Frequently asked questions
Is a security plugin enough on its own, or do I need server-level protection too?
A security plugin handles application-level threats like login brute-forcing and known malware signatures, but it can't stop everything - a compromised neighboring site on shared hosting, for example, is outside its reach. Server-level protections like a WAF, isolated hosting accounts, and regular malware scanning at the hosting layer cover that gap. Use both.
Will hardening steps like DISALLOW_FILE_EDIT break any legitimate plugins?
Very rarely. A handful of page builders or theme customizers expect to write files through the dashboard editor, but almost all modern plugins use their own settings UI instead.
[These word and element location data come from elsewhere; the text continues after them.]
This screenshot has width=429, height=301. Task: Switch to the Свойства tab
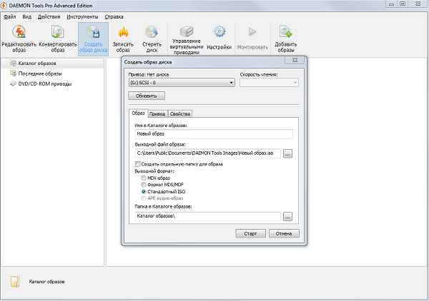180,114
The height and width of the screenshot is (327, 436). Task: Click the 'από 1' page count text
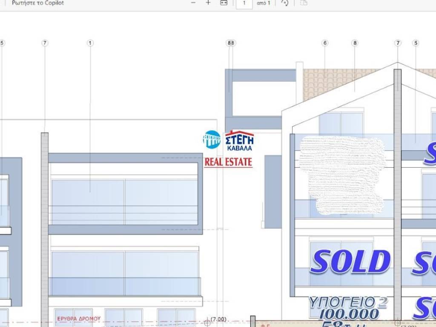pyautogui.click(x=263, y=3)
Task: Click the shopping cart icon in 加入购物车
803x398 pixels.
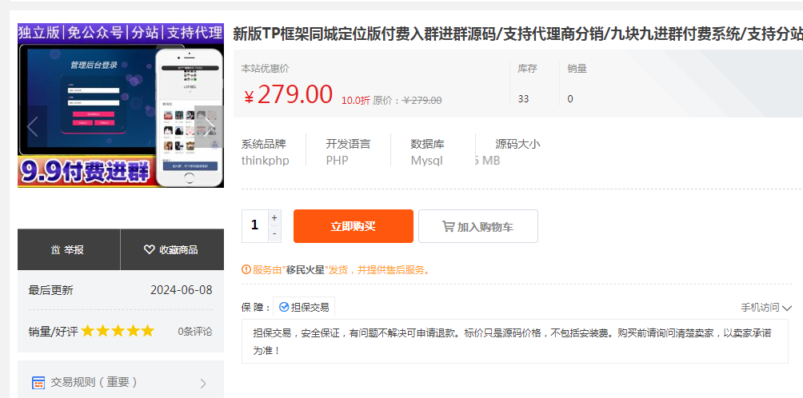Action: tap(449, 227)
If something breaks after adding the constant, comment it out temporarily, confirm the plugin needs it, and consider editing files via SFTP instead of re-enabling the built-in editor.
How do I know if my WordPress site has already been hacked?
Common signs: unexpected admin users, unfamiliar scheduled cron jobs, strange redirects for visitors coming from Google, a sudden spike in outbound email (spam), or your host flagging malware in a scan. If you see any of these, change all passwords immediately, restore from a known-clean backup, and then apply the hardening steps above before reconnecting the site to the internet.
Do I still need backups if my site is fully hardened?
Yes, always. Hardening reduces the odds of a compromise, it doesn't make one impossible - zero-day vulnerabilities and supply-chain attacks (a compromised plugin update, for instance) can bypass even a well-configured site. Backups are your actual recovery plan when prevention fails.
Should I disable XML-RPC even if I use the Jetpack or WordPress mobile app?
No - those tools rely on XML-RPC to function, so disabling it entirely will break them. Instead, restrict XML-RPC to only the methods you actually need (most security plugins let you allow pingbacks off while keeping the app API on), or firewall it to known IPs if your usage is predictable.